# Your instructions:
Could you rewrite the part of the listing that runs from the line containing "Uninstall the KAYAK" through the end of the listing, putting "extension" in place of "plugin" and leaving everything else unchanged?

# Materials provided:
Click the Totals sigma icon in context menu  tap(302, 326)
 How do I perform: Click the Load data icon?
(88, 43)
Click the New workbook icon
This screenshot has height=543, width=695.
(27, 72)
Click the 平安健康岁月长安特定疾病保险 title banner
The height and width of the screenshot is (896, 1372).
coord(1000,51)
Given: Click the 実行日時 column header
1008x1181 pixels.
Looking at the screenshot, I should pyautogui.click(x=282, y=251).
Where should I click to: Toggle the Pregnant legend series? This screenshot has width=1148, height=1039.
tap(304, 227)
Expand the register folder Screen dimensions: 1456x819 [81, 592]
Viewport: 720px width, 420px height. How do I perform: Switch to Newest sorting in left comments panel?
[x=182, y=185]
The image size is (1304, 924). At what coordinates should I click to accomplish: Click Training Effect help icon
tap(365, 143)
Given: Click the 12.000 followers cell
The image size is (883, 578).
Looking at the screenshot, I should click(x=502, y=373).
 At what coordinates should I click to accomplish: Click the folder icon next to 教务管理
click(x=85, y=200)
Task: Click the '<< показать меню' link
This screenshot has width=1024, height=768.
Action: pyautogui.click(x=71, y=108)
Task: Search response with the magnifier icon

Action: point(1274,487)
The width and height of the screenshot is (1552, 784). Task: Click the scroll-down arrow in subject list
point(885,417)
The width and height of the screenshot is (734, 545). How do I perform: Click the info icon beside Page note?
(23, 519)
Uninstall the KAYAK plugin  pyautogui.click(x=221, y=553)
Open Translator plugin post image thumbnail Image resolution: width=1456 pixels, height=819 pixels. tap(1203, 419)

# Right answer:
Uninstall the KAYAK extension  pyautogui.click(x=221, y=553)
Open Translator extension post image thumbnail Image resolution: width=1456 pixels, height=819 pixels. tap(1203, 419)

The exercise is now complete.